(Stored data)
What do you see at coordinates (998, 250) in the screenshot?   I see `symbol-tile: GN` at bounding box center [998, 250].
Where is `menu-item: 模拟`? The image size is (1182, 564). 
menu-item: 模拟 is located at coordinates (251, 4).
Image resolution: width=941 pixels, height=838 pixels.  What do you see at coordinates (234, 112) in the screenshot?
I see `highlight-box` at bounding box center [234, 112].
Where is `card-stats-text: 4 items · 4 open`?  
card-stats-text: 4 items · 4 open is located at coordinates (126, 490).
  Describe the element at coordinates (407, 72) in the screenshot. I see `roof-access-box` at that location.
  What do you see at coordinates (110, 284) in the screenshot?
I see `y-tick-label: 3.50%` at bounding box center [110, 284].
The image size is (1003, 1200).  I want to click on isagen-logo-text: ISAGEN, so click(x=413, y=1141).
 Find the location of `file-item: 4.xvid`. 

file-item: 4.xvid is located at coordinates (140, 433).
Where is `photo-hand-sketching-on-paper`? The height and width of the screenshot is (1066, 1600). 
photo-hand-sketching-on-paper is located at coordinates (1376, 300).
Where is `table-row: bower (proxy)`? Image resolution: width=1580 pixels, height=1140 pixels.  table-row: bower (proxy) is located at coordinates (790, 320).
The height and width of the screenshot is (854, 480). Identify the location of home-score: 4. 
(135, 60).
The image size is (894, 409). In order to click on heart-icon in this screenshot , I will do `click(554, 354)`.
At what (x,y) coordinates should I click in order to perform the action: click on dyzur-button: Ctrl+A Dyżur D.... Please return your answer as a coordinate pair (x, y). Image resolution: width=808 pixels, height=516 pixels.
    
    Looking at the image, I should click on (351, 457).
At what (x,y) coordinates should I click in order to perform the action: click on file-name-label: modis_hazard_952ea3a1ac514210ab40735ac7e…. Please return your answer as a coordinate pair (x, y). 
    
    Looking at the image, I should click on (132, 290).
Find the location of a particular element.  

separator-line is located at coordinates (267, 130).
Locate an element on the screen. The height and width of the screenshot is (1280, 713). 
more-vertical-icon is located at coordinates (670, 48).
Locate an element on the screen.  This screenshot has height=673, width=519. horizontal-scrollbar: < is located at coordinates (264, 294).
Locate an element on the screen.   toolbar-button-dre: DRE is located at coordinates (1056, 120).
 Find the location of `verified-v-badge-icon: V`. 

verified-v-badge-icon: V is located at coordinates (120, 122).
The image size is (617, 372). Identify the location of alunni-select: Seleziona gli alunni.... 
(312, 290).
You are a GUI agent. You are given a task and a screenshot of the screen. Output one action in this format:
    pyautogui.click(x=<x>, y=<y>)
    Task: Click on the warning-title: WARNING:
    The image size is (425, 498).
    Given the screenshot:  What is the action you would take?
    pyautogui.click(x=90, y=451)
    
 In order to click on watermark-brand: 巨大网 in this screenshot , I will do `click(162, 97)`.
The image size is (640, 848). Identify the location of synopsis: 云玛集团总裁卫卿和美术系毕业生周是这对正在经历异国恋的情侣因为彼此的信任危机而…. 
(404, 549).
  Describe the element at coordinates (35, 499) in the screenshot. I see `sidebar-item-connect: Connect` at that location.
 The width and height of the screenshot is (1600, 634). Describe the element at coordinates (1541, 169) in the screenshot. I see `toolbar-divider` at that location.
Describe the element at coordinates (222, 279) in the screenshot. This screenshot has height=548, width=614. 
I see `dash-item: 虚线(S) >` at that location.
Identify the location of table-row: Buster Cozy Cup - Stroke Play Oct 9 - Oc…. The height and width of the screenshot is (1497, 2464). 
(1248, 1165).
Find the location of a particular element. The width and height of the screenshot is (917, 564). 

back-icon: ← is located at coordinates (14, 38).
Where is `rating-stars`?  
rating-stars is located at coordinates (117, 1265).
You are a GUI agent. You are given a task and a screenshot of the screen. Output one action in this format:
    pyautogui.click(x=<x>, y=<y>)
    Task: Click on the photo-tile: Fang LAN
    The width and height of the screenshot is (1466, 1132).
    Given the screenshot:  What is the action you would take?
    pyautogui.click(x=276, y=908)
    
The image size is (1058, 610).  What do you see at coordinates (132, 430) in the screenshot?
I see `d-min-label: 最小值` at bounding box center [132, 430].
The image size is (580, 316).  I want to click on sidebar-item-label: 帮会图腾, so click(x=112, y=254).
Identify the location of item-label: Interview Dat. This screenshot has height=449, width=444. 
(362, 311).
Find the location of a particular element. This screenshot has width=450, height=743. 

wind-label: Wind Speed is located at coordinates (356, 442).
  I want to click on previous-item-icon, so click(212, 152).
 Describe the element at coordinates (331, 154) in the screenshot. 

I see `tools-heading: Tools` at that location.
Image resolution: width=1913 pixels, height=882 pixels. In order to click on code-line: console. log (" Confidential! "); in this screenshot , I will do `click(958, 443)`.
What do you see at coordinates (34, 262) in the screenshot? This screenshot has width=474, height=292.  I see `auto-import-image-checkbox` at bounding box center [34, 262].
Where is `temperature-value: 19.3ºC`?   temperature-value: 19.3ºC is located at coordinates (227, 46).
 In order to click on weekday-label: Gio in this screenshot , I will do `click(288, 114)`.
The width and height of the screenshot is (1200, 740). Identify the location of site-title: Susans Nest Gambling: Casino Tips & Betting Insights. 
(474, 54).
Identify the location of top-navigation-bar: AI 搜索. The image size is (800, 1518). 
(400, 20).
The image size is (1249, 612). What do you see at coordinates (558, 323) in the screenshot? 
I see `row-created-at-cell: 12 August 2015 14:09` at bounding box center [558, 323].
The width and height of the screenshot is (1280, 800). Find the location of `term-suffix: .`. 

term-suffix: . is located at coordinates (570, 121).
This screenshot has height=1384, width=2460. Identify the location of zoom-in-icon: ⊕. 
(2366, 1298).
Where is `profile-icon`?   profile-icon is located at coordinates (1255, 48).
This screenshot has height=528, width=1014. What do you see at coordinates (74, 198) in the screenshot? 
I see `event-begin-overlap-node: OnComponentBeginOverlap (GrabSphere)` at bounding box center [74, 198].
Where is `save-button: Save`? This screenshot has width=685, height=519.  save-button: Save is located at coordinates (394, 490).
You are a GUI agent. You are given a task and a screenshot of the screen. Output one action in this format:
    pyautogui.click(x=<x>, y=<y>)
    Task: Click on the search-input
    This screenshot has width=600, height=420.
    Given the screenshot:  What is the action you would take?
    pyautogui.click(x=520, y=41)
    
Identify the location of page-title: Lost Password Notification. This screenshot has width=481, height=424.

- _Exercise requirements_
Rewrite the rows starting at the line that has "Locate an element on the screen. The" and ending after the line that has "coordinates (264, 294).", replacing "element" with "item" and keeping everything else the same.

- _Exercise answer_
Locate an item on the screen. The height and width of the screenshot is (1280, 713). 
more-vertical-icon is located at coordinates (670, 48).
Locate an item on the screen.  This screenshot has height=673, width=519. horizontal-scrollbar: < is located at coordinates (264, 294).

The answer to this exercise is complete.